__Task directions__: Based on the entries below, how many lines contain the word "bell"? Respond with only the number.

Saved entries:
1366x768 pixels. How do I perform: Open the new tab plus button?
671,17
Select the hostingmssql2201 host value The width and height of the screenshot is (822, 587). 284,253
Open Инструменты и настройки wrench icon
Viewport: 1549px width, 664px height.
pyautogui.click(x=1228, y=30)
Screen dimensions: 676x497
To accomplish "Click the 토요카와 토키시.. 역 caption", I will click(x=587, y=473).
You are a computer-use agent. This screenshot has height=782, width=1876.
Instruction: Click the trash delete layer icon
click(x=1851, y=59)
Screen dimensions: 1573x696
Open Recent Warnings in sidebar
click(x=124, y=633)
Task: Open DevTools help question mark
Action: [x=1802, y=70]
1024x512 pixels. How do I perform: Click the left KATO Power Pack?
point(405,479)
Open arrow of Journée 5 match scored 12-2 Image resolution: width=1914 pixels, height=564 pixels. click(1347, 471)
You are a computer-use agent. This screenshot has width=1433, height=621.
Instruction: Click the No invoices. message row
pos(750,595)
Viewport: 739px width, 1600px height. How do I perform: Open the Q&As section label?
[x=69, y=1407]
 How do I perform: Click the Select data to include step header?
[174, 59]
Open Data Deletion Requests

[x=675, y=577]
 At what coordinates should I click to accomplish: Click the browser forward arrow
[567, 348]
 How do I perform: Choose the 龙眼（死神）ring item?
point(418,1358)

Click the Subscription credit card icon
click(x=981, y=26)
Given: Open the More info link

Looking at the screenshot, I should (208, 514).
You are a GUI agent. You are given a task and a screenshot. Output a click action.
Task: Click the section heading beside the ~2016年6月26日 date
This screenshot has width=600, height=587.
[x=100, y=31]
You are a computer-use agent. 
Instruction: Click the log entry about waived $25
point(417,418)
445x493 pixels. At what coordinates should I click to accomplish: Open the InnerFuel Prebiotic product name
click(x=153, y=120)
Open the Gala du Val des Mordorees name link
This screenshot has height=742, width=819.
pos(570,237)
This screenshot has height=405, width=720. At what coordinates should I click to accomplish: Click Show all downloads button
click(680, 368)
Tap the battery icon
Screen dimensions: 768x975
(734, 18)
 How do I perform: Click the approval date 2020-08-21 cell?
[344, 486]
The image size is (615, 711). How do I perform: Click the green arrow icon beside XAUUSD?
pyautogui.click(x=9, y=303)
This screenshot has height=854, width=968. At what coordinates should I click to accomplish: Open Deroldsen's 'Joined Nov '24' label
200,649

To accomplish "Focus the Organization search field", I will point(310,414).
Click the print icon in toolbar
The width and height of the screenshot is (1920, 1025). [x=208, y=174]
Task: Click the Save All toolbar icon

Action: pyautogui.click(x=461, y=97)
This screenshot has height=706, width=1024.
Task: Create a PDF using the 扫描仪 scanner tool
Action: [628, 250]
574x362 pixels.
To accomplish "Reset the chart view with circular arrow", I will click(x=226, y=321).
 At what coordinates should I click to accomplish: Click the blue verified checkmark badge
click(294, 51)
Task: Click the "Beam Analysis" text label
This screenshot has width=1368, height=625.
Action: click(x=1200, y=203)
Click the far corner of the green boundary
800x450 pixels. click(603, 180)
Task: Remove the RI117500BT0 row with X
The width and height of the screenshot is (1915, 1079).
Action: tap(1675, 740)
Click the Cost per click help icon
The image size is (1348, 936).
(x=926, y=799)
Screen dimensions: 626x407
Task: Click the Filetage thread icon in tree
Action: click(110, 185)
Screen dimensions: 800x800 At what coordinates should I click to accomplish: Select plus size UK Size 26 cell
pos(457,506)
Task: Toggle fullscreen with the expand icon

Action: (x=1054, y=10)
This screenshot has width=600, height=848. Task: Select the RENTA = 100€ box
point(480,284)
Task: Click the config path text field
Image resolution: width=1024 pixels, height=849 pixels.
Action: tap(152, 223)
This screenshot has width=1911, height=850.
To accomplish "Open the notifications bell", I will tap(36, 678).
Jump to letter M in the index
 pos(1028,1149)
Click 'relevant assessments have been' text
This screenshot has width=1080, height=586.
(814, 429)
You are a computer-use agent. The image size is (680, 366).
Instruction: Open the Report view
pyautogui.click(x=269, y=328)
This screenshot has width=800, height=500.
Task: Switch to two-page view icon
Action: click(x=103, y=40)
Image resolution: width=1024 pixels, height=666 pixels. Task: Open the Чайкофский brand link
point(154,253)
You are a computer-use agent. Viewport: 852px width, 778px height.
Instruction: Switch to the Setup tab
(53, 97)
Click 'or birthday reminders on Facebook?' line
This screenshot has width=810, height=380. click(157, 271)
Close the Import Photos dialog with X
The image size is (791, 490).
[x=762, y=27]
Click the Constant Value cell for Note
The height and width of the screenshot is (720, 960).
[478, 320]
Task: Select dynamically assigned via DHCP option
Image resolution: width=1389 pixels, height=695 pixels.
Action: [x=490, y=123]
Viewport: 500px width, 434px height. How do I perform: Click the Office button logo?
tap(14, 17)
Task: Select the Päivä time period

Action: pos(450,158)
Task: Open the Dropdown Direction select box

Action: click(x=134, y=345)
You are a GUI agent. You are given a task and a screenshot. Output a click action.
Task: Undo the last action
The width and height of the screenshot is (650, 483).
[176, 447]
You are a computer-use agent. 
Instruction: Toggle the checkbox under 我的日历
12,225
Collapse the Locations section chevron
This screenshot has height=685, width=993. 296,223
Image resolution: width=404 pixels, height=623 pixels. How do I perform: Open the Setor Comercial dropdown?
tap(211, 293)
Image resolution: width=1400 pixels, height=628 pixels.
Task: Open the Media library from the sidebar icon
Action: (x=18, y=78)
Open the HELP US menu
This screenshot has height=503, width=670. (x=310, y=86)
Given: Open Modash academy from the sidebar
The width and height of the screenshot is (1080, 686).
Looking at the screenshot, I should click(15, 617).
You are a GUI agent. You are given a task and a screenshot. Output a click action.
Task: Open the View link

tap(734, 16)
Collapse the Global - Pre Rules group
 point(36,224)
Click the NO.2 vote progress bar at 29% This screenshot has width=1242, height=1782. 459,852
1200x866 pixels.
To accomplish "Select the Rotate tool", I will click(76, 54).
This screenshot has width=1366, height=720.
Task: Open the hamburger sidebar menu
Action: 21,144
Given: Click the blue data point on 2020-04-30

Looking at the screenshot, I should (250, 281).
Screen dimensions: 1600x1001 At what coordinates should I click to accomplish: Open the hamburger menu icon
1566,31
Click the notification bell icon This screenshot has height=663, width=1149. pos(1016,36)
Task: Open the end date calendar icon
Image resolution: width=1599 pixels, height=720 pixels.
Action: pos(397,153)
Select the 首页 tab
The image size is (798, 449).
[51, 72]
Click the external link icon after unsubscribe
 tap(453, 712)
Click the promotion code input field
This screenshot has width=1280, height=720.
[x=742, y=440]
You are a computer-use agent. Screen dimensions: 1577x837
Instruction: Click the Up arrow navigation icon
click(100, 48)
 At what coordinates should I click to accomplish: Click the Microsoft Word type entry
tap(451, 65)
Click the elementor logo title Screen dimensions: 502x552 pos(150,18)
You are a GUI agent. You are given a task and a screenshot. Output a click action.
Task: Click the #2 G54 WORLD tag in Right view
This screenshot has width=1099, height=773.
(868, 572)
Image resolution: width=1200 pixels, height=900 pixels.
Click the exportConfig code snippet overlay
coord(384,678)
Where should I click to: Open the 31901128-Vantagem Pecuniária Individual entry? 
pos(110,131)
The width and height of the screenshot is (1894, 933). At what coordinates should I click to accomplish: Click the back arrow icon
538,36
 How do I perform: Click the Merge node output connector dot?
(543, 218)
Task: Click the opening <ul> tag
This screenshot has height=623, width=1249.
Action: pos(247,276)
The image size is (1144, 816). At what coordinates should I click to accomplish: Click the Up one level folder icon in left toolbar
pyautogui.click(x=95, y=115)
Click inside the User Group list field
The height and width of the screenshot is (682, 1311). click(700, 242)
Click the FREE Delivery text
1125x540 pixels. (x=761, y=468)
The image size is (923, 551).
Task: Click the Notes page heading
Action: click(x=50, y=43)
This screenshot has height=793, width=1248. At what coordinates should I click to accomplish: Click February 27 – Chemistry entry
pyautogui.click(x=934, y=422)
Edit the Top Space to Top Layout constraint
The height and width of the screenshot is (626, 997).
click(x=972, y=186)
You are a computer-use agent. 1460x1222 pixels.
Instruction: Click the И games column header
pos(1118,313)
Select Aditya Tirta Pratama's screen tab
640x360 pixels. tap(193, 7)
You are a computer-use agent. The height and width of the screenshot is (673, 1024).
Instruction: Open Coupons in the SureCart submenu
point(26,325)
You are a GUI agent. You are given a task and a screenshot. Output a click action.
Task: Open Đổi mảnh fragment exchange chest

__Task response__: 2